Document different package options
transitive-bullshit opened this issue · comments
It seems there are multiple NPM packages associated with this tiktoken
port, and I wasn't able to find the differences clearly documented anywhere. (@dqbd/tiktoken
, js-tiktoken
, and tiktoken
).
Langchainjs seems to be using js-tiktoken
(reference and associated commit langchain-ai/langchainjs@d60eae5), so I'm going with that for now, but the readme on this project uses tiktoken
instead of js-tiktoken
, and @dqbd/tiktoken
looks like it's still around.
@dqbd would love any clarity you can provide here, and thank you again for your amazing work on this project 🙏
Also, what does the js-tiktoken/lite
version actually do differently than the other packages?
Hello!
I got a little swamped with (school) work recently, so my apologies for the lack of documentation and clarity. I will update the README.md soon, but here are the gist of the changes and the rationale:
This repository maintains two packages.
tiktoken
(formally hosted at@dqbd/tiktoken
): WASM bindings for the original Python library, providing full 1-to-1 feature parity.js-tiktoken
: Pure JavaScript port of the original library with the core functionality, suitable for environments where WASM is not well supported or not desired (such as edge runtimes).

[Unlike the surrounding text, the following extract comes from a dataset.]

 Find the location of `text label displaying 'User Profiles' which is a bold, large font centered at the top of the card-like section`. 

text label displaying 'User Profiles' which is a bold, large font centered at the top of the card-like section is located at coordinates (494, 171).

The reason to port the tiktoken
to JS is mainly due to the constraints of edge environments (large WASM bundle, the necessary setup to get WASM working etc.) and toolchain-runtime combinations (#37). The issues are compounded when users are not using the package directly but rather as an dependency of an another library such as LangchainJS (langchain-ai/langchainjs#1239).
The plan going forward is to converge the APIs of both libraries to be interchangeable, allowing isomorphic behaviour (#43) and add appropriate documentation soon (with an additional PR for benchmarking both packages). Will close the issue after that is done :)
Hope that clears up!
First off, you rock @dqbd 🔥
This makes a ton of sense, and no worries about being swamped w/ school / work. Totally understand and it's all part of open source :)
Thanks for the thorough explanation – will update https://github.com/transitive-bullshit/compare-tokenizers and my other projects accordingly 🙏